- [EXERCISE INSTRUCTIONS]: Turn the part of the items that opens with the line containing "Task: Click inside the Password field" and closes with the line containing "tap(522, 371)" into a Markdown table with the columns Row and Line, numbering each line and leaving out blank lines.

---- GIVEN RECORDS

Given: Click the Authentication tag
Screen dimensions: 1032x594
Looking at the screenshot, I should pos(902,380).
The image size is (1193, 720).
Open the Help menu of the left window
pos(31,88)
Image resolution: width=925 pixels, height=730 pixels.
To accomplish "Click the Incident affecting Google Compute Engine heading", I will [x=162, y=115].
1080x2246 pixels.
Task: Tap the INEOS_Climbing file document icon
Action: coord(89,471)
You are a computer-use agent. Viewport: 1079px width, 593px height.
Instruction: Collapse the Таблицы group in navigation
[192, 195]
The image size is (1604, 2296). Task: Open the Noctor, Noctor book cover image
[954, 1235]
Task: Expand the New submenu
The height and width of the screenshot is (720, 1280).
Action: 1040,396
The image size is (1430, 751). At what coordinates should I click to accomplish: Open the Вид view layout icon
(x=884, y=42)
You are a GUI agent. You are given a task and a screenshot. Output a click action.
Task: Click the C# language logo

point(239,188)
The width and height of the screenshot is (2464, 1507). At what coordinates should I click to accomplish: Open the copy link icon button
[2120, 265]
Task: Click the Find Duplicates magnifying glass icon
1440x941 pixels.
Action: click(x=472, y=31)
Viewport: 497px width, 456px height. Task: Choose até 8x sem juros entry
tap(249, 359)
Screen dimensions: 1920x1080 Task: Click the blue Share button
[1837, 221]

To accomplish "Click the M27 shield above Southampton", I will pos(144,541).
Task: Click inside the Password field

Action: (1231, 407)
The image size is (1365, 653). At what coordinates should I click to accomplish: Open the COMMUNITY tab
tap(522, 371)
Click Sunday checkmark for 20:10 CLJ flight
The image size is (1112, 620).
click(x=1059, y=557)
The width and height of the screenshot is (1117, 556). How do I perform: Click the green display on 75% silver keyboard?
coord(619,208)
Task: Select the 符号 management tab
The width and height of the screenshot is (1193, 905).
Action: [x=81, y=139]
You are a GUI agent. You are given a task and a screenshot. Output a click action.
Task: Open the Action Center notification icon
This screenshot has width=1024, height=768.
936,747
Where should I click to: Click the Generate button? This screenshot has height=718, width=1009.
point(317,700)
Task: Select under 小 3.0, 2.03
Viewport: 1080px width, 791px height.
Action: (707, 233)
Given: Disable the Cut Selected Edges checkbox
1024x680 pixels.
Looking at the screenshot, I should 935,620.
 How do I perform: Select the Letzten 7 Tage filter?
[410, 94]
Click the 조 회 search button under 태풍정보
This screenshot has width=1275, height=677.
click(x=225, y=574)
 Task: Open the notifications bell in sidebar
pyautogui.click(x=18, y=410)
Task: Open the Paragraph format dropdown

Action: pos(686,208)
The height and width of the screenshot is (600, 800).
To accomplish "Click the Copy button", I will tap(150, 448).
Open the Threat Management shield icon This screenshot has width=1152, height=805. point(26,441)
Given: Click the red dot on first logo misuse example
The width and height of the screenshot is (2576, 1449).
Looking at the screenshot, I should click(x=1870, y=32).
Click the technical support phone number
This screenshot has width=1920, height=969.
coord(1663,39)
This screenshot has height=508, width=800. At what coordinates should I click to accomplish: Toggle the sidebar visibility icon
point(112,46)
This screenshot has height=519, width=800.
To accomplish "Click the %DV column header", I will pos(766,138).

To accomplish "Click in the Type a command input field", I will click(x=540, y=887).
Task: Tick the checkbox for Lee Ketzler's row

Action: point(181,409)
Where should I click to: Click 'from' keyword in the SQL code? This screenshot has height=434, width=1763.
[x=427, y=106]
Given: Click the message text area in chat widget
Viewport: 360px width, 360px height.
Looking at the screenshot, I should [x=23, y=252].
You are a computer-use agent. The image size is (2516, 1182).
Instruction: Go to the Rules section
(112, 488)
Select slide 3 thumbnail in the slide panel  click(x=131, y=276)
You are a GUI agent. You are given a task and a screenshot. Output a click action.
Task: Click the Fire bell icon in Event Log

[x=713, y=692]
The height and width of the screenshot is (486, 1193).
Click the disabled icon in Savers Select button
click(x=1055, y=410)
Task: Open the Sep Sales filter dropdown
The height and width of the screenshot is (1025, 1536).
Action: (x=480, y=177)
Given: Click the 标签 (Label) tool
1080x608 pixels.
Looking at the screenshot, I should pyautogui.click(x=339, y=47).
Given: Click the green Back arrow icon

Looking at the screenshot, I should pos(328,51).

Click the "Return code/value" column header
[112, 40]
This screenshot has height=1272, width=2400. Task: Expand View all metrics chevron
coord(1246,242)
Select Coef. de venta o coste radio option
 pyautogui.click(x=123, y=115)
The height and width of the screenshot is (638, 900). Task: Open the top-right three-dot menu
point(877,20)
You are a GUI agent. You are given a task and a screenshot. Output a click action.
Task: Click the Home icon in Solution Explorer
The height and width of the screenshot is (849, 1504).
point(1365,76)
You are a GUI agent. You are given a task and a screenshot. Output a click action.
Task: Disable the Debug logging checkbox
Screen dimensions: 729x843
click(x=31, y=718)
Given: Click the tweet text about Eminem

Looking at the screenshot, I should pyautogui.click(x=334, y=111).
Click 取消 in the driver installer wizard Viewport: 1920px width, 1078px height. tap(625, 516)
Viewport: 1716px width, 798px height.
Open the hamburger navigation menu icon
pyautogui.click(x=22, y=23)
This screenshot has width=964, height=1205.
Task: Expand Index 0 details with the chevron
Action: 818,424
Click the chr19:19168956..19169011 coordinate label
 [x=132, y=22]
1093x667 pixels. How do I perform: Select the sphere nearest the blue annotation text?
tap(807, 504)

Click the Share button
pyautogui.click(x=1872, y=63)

--------

- [RESPONSE TO THE TASK]:
| Row | Line |
|---|---|
| 1 | Task: Click inside the Password field |
| 2 | Action: (1231, 407) |
| 3 | The image size is (1365, 653). At what coordinates should I click to accomplish: Open the COMMUNITY tab |
| 4 | tap(522, 371) |